While abolishing the agency may be unlikely at the moment while Democrats control the Senate and the White House, gun safety advocates worry the maximalist rhetoric is being used to make deep cuts in its budget appear more reasonable.
“Efforts to defund or abolish ATF are more than misguided; they’re dangerous,” said Rob Wilcox, the federal legal director for Everytown for Gun Safety, who testified at last month’s ATF hearing. “ATF plays an essential role in keeping us safe by enforcing the gun laws on the books, regulating the gun industry and partnering with state and local agencies” to trace guns used in crimes.
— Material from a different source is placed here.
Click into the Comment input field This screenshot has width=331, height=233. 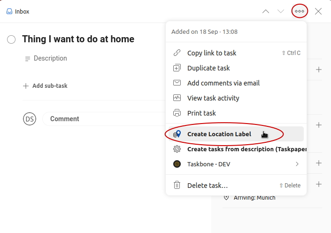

David Chipman, a former ATF special agent who was Biden’s first pick to lead the agency until opposition forced him into early retirement — “now I’m being humbled on the golf course instead of by Senate Judiciary” — said threats to the agency’s budget are a proven way to keep it compliant.
“I find it ironic that the party that ran so hard against ‘defunding the police’ now wants to do exactly that,” Chipman said.
He said the threat to federal law enforcement funding should not be dismissed.
“I don’t think we can sit back and say this is just crazy talk or insane or will never happen,” he said. “The reality is there could be a collection of people who, in a very, very misguided way, are trying to side with President Trump and end up really harming the country.”